Pamela has recently made a career change into the legal profession after working in the media and the arts. Her arts career began at the Sydney Opera House while living in Sydney and latterly spent many years working on BBC Radio 4 programmes. Pamela completed an undergraduate degree in Spanish and Latin American Studies while in Australia alongside writing her international Caribbean cookbook. Her interest in food supported a tangential writing and tutoring career in cookery. Alongside Pamela’s passion for food and broadcasting, she spent much of her time supporting social justice issues which is where her move into law meets with her strong commitment to support access to justice and to work towards seeing justice done.
Many of our clients find filling in benefits forms very difficult but are unable to access a service that will assist them. This is particularly onerous for those for whom English is second language or who have a disability.
The Law Centre gets a lot of applications from volunteering either to do individual work or to work towards a project.
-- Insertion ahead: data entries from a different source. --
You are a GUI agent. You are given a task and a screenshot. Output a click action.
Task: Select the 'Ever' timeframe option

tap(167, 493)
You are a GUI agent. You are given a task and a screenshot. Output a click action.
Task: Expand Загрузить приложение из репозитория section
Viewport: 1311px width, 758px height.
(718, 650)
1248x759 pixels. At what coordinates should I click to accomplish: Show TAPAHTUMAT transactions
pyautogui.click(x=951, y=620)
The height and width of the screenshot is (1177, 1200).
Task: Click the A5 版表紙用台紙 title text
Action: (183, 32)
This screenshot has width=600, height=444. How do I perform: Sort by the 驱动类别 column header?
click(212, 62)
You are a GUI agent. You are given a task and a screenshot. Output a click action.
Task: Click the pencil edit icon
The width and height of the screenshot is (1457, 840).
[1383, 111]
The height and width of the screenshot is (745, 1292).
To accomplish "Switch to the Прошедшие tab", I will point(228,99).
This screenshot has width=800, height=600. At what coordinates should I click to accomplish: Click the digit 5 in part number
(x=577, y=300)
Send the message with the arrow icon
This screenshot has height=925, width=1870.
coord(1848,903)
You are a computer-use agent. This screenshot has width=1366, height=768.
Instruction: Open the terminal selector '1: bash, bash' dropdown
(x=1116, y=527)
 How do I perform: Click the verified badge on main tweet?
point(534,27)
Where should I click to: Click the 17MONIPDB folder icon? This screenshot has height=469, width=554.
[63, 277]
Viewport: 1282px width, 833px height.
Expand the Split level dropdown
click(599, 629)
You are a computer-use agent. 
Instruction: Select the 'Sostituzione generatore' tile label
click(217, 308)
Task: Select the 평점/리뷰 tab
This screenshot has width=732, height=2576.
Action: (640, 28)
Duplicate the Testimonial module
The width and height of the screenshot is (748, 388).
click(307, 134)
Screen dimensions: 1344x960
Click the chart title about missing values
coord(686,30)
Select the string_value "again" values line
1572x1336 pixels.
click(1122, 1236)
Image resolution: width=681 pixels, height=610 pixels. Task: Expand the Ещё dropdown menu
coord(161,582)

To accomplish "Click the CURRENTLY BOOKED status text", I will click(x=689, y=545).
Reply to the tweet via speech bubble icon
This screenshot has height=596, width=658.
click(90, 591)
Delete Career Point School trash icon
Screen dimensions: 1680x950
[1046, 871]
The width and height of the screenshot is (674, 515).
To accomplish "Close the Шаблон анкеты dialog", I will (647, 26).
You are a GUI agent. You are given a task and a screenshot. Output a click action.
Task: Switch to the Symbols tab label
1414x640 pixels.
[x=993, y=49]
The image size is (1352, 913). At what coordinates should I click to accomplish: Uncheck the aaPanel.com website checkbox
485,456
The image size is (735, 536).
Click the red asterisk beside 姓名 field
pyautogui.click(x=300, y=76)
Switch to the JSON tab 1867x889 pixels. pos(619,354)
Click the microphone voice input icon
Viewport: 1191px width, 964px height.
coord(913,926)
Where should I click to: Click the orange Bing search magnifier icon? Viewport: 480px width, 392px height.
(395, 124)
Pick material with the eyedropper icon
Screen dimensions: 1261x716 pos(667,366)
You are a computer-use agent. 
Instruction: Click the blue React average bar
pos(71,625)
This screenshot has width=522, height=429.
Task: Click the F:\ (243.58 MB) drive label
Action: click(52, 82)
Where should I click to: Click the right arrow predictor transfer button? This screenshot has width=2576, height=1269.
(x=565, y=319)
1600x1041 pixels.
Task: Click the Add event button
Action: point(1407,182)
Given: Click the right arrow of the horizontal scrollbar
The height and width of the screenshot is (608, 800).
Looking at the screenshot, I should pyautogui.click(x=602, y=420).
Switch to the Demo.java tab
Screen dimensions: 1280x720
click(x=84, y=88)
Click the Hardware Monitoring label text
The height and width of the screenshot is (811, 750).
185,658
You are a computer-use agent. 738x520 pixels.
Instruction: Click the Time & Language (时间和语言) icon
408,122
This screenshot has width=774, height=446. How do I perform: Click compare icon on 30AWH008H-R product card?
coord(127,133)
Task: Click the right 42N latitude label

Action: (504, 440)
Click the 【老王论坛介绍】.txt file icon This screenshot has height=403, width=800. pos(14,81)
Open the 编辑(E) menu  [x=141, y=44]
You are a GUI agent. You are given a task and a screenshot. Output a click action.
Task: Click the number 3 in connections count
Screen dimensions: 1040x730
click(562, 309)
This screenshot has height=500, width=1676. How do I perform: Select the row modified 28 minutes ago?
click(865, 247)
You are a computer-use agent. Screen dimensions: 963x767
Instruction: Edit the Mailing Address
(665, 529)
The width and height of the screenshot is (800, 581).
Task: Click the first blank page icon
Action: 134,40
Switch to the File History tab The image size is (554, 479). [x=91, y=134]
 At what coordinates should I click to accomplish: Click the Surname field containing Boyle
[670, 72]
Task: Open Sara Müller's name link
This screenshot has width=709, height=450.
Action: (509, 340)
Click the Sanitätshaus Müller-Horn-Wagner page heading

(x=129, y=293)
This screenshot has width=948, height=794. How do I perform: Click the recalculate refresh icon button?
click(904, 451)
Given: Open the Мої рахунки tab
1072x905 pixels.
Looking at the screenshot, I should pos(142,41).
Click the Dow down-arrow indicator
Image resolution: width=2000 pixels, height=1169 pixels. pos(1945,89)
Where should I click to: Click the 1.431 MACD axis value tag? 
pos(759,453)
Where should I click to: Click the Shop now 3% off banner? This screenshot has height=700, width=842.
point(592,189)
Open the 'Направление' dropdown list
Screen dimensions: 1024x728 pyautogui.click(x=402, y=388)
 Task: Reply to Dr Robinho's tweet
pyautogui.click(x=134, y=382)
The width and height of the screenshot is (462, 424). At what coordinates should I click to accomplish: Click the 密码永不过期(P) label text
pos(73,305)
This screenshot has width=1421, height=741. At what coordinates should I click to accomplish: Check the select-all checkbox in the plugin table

We hope to offer students an opportunity to work on this project to increase access to justice while at the same time gaining very practical experience that we hope will support them well in getting onto training contracts or paralegal work.
By increasing the number of clients we can help with filling in their applications, and following through to appeals where relevant, we will also potentially increase the work coming into the Law Centres. We envisage that the effect of directing a flow of clients to the law centre will increase access to justice. We hope students will learn aspects of file craft; interviewing skills; case preparation and in some cases representation. Templates and guidance though a typical case will help students to deliver the casework through guided supervision. We aim to develop a portfolio of work/evidence of work and skills the students have learned as the project develops. We envisage that what the students will have learned will be useful for them to make progress in the next steps in their careers.
After the appropriate training, I will be well placed to see what needs to be done to support students and run the project. The theoretical study that students engage in at college and law skill does not offer the practical skills they so often need to begin a career in law. We will stay in touch with people who have volunteered at the law centre and monitor if the experience was beneficial to them in making progress with their career.
The law centre will benefit by being able to carry out work that is no longer in scope of legal aid. Further grant funding in the current climate is unlikely to pay for a full service that was previously covered by legal aid. Further, if we can show that supervised work through students/volunteers can increase capacity it is an easier ask to find funding for a supervisor post to support this type of work.